### PASSAGE SHOWN ###

I'm back up to a comfortable 21.2 now, btw.

dawg

(10,624 posts)
3. Sad thing is ...
Wed Oct 23, 2013, 04:02 PM
Oct 2013

the girls who really are naturally that thin are often just as self-conscious about their bodies as the ones who are curvier.

 

badtoworse

(5,957 posts)
5. If the motivation is to look sexy or attractive, it's badly misplaced, at least in my opinion.
Wed Oct 23, 2013, 04:05 PM
Oct 2013

I never thought that look was the least bit attractive.

hedgehog

(36,286 posts)
7. Or, as the article stated - to have wide hips!
Wed Oct 23, 2013, 04:10 PM
Oct 2013

In my case, wide hips and short legs! And a BMI of 19! And I thought I was overweight!

WorseBeforeBetter

(11,441 posts)
8. Pics of Holocaust victims and those who died from eating disorders?
Wed Oct 23, 2013, 04:11 PM
Oct 2013
Grotesquely, some of the sites showed pictures of Holocaust victims "for motivational purposes" or martyred those who died from eating disorders. It seemed to make her own struggle OK, Sara said.


Sigh.

Dash87

(3,220 posts)
10. People who have that gap are bow-legged.

### SOURCE MATERIAL ###

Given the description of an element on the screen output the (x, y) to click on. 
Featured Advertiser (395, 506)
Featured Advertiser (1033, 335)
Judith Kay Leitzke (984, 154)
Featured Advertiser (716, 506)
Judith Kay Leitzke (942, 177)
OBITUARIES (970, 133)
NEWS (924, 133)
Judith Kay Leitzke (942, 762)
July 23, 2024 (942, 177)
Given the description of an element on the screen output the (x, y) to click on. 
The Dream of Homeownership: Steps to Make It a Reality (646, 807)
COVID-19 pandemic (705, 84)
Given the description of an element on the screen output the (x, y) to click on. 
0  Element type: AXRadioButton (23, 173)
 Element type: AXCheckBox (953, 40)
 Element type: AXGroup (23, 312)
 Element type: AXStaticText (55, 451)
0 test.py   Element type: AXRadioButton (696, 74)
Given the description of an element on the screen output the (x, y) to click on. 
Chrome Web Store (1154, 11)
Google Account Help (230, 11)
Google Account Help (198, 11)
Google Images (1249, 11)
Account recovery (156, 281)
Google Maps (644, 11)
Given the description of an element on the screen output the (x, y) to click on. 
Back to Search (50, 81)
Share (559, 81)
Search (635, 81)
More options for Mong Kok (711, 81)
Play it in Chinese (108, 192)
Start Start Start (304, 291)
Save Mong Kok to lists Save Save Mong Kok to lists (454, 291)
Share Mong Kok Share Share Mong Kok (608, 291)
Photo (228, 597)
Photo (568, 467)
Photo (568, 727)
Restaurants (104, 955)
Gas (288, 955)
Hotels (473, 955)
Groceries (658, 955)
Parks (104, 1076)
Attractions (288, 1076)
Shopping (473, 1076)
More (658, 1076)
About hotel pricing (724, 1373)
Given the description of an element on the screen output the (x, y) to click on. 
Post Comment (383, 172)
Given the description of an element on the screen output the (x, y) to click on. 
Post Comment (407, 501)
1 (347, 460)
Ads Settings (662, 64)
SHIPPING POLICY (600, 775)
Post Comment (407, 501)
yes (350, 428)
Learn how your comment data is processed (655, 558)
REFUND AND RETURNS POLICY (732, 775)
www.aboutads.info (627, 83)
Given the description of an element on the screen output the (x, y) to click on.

###

**TASKS TO CARRY OUT**
- a) In the forum thread, what BMI does hedgehog say they had?
- b) Write a continuation of the forum thread on body image, starting right after its last line.

**EXPECTED OUTPUTS**
- a) 19

- b)
Wed Oct 23, 2013, 04:16 PM
Oct 2013

It's not really something to strive to have, and it doesn't measure how skinny you are. It's just a leg type.

Teenagers have to deal with a lot of junk information.

ohheckyeah

(9,314 posts)
11. And I always found it
Wed Oct 23, 2013, 04:21 PM
Oct 2013

embarrassing that my thighs didn't touch. Still don't.

Anybody remember the song Skinny Legs and All by Joe Tex?

laundry_queen

(8,646 posts)
12. wow.
Wed Oct 23, 2013, 05:07 PM
Oct 2013

A lot of that is genetics. Last year when my then-15 year old and 12 year old weighed roughly the same and were the same height and wore the same clothes, my 12 year old's thighs touched and my 15 year old's didn't. It's just how their fat was distributed genetically - even as a baby dd#2 had the little roll in her inner thighs as a newborn that dd#1 didn't have. Not much they can do about THAT.

All of this is so sad. Luckily my kids seem to be fairly comfortable with their bodies (the now-13 year old is now 2 inches taller and several sizes larger than her 'older' sister, lol) because I've made a point to not concentrate on it.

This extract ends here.